BY JAMES HARPER
Prompted by an application last December to rename the Derbyshire Athletic Fields after retired educator Harold Lucas, the Daytona Beach City Commission voted last week to establish new procedures and guidelines for naming and renaming city-owned land and facilities and provides a mechanism for commissioners to recommend names they believe should be considered.
The new policy also gives city commissioners sole discretion to not submit a name. There is no requirement to process a request received from a citizen.
According to the new policy, there will be means to recognize prominent persons who have made substantial financial or community service contributions to the city of Daytona Beach, the state of Florida or the United States.
How it will work
The process requires a person to submit a name to a member of the city commission who will give the information if they choose to the city manager who would schedule for city commission review.
The city commission will then determine if the request meets the approved guidelines and will rank selections if more than one name is submitted for consideration.
Names of deceased person are preferred over names of living persons. The city commission will review each request on a case by case basis. Any living person whose name is proposed must be willing to submit to a background check, including a criminal history and code violation check.
The use of a name is limited to a maximum of one city-owned land or facility.
The city commission may impose fees on recipients of this recognition to offset expenditures associated with the naming or renaming request. Associated fees include signs, plaques, advertising and other hard costs.

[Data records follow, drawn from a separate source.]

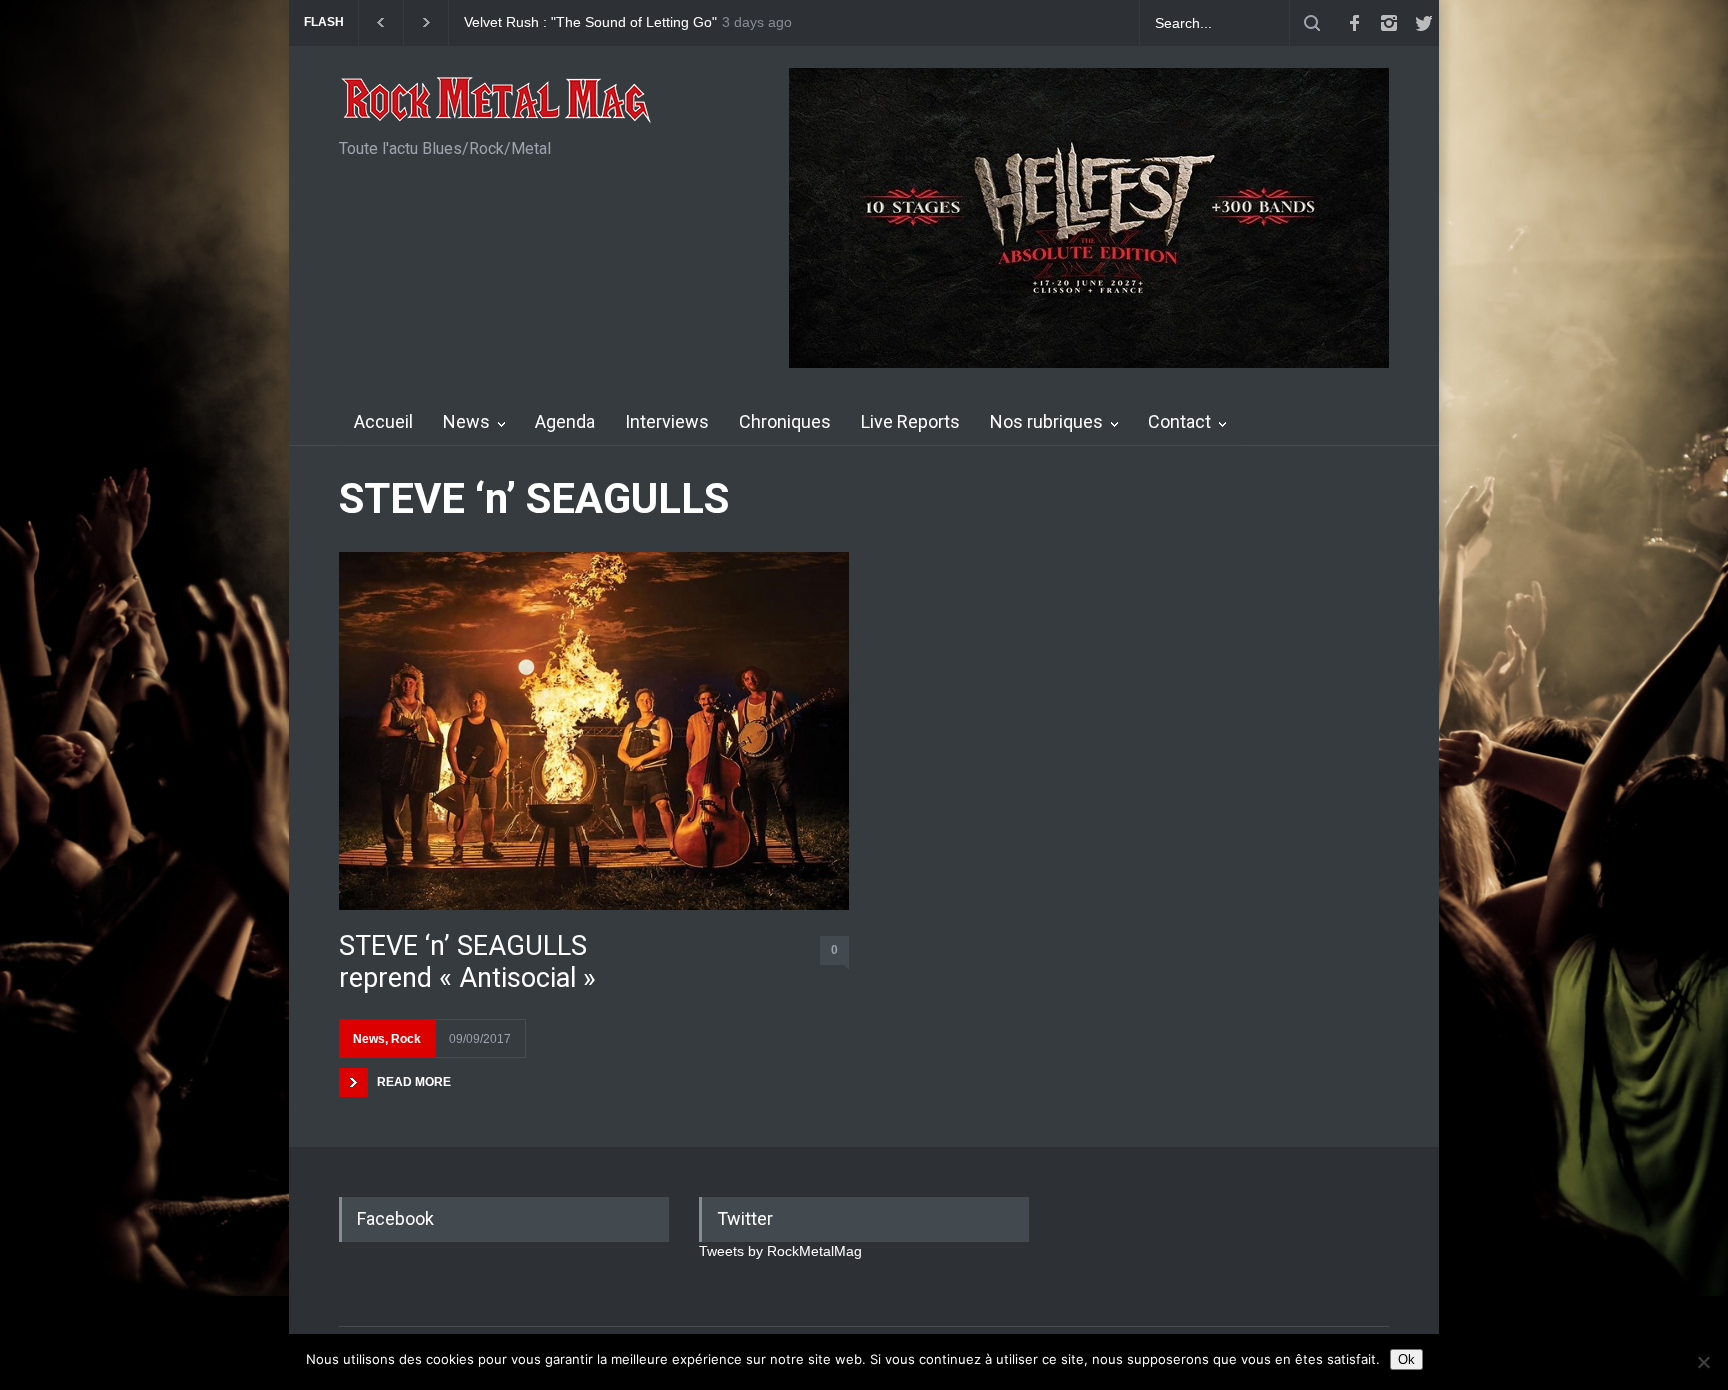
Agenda (565, 421)
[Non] (1703, 1362)
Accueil (383, 421)
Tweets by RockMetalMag (780, 1251)
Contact (1179, 421)
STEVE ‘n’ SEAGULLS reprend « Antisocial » (467, 962)
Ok (1406, 1359)
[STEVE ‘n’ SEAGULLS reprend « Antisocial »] (594, 730)
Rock (406, 1039)
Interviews (667, 421)
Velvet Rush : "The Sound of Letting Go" (590, 22)
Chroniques (785, 421)
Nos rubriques (1046, 421)
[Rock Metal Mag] (497, 102)
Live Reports (910, 421)
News (466, 421)
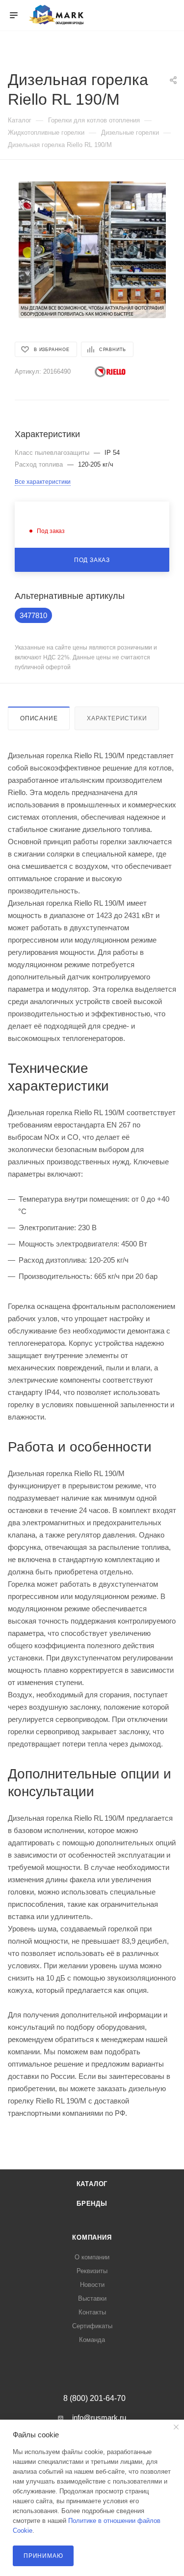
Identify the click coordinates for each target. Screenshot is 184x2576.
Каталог (92, 2184)
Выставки (92, 2298)
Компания (91, 2237)
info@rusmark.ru (99, 2417)
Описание (38, 718)
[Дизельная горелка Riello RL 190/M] (92, 250)
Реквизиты (92, 2271)
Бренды (92, 2203)
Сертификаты (92, 2326)
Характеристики (117, 718)
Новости (92, 2284)
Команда (92, 2339)
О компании (92, 2257)
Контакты (92, 2312)
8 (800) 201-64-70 (94, 2398)
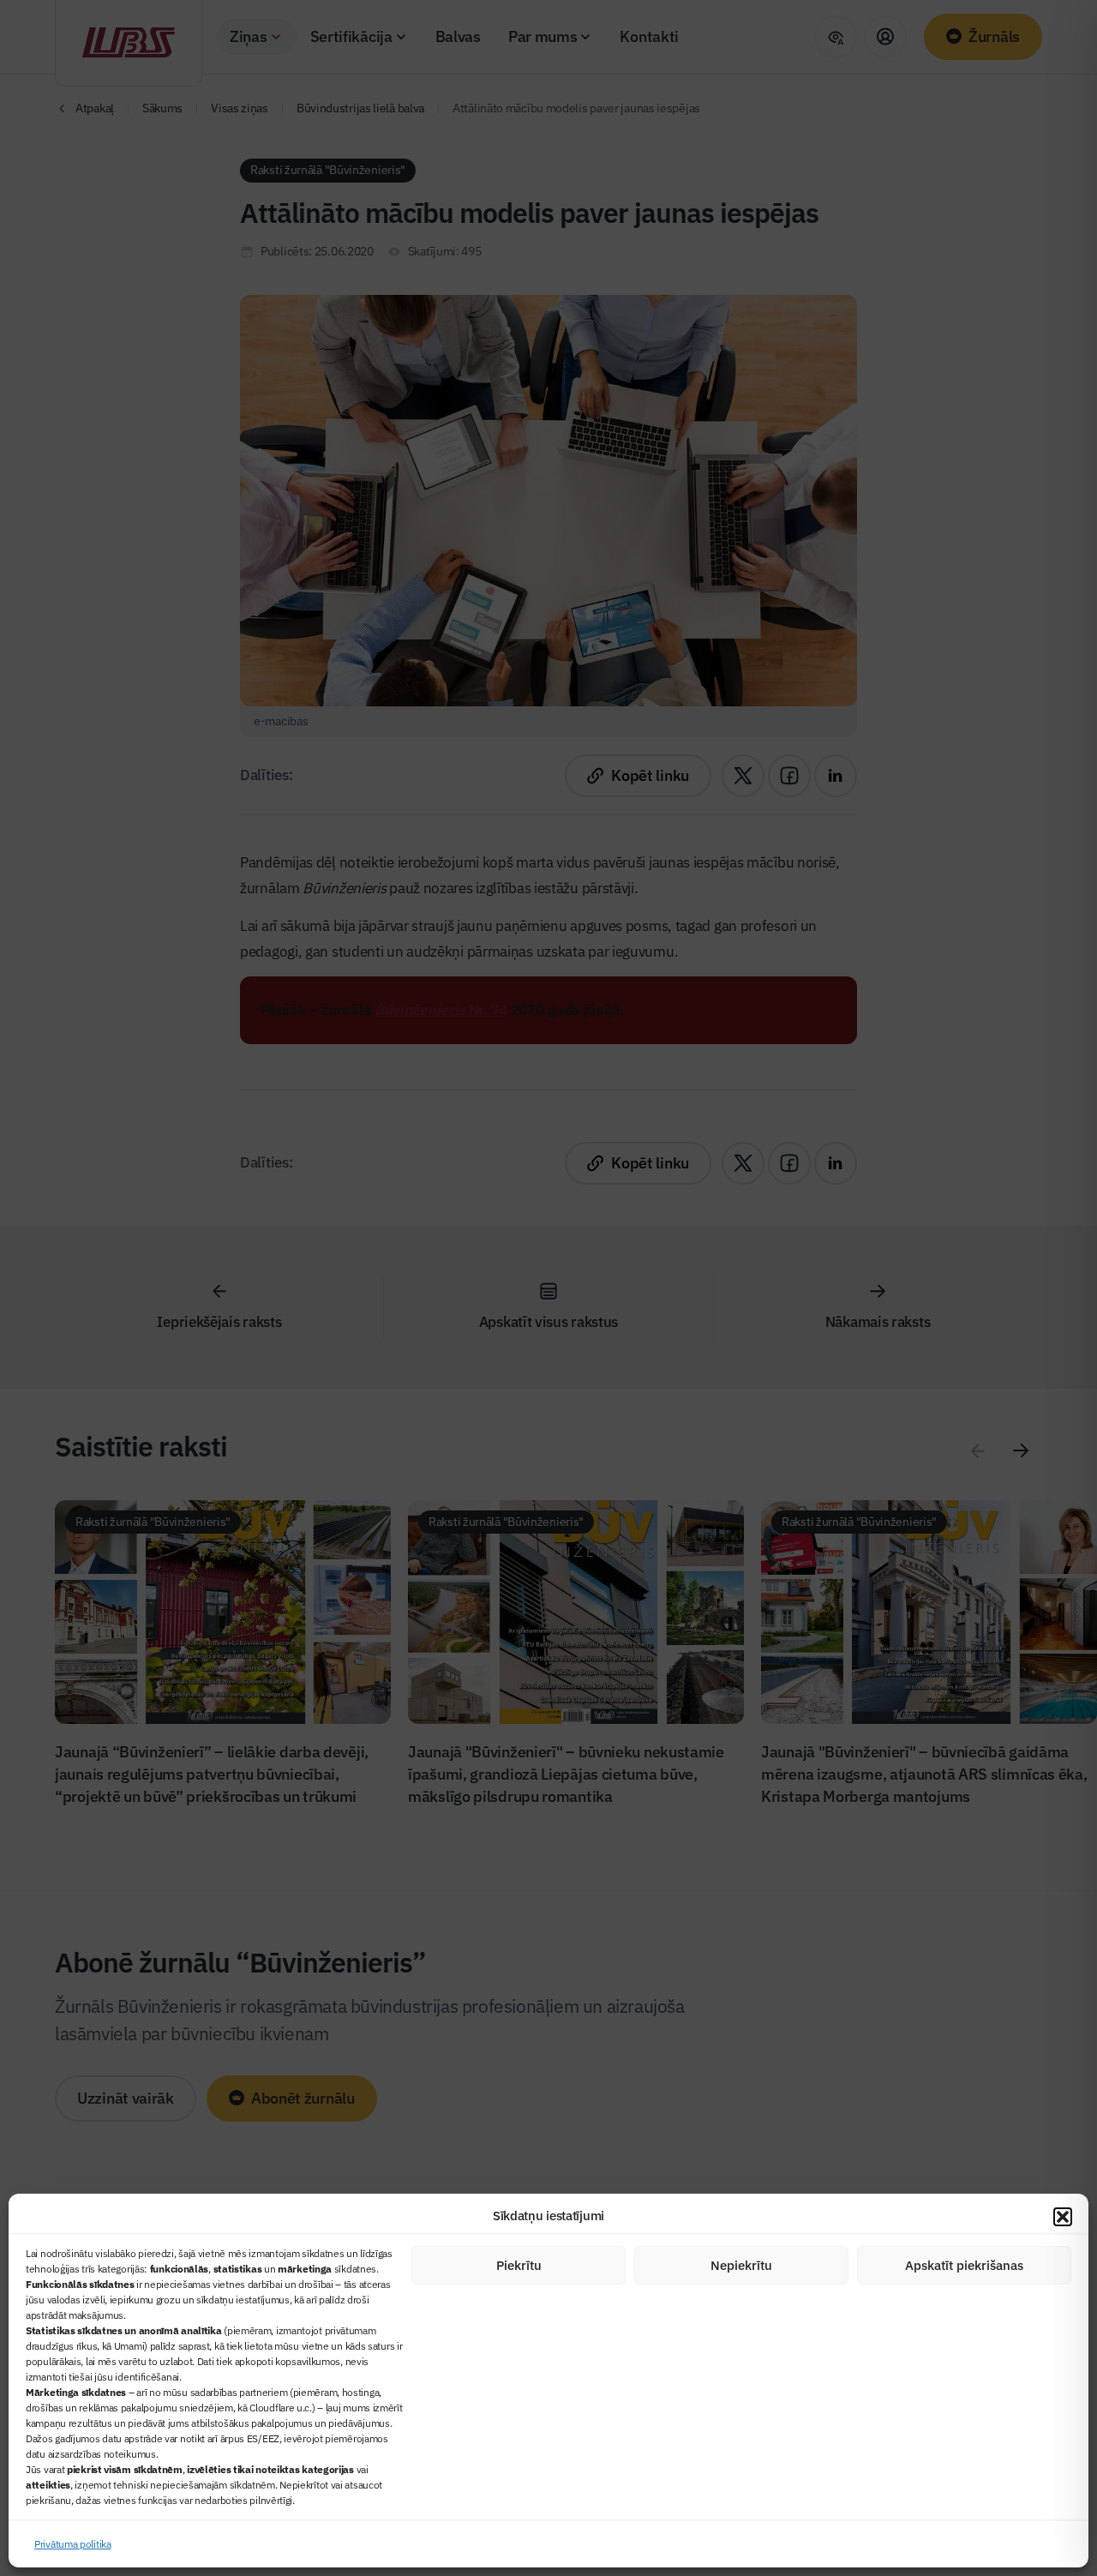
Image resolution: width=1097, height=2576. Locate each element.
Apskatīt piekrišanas (964, 2265)
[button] (1062, 2216)
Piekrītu (519, 2265)
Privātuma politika (72, 2543)
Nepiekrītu (741, 2265)
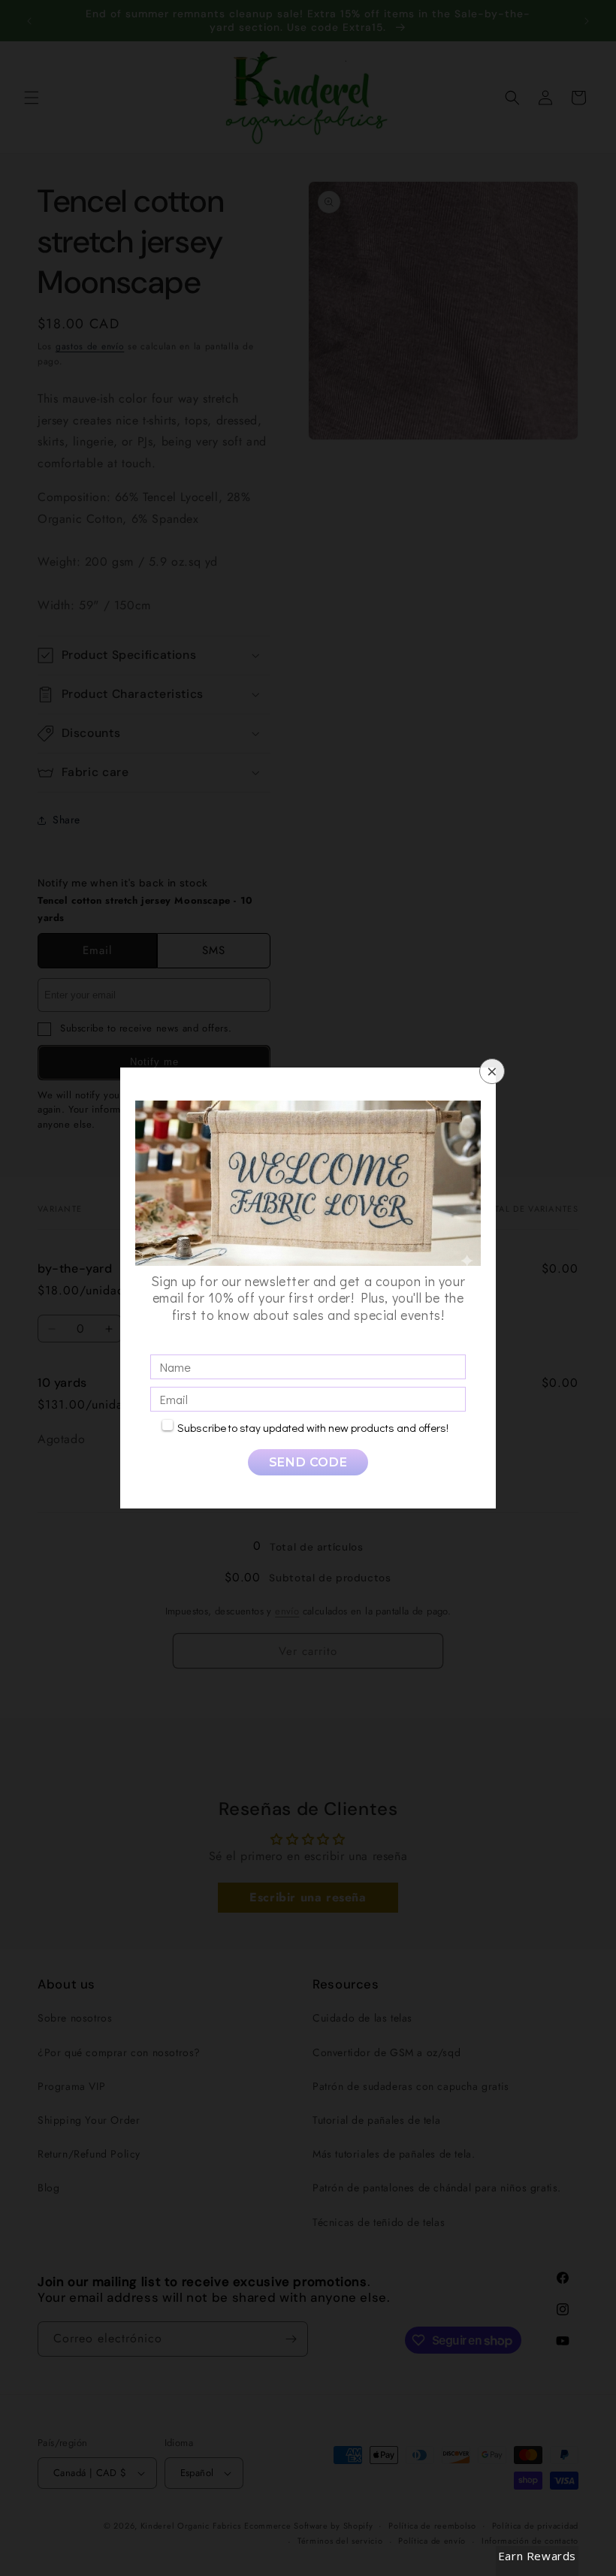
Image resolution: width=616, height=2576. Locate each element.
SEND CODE (308, 1462)
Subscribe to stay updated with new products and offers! (312, 1427)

At a Dec. 5, 2012 city commission meeting, commissioners expressed concerns with the current policies and guidelines for city facility and park renaming while discussing whether or not to rename Derbyshire athletic fields after Lucas.
The city staff came up with the new policy based on data received from local governments and other sources.
Marketing partnership policy
Commissioners also will give precedence to the city’s marketing partnership policy when considering naming or renaming of city-owned land and facilities.
The marketing partnership policy allows the city to consider selling the naming of city facilities to garner additional revenue.
The previous naming/renaming policy required Planning Board input. The Planning Board would discuss the cost to the city.
The Planning Board reviewed and discussed application, then had to unanimously approve the naming and renaming.
The former policy required supporting documentation, a petition signed by 50 residents of the city and a statement of the reasons for the proposed name.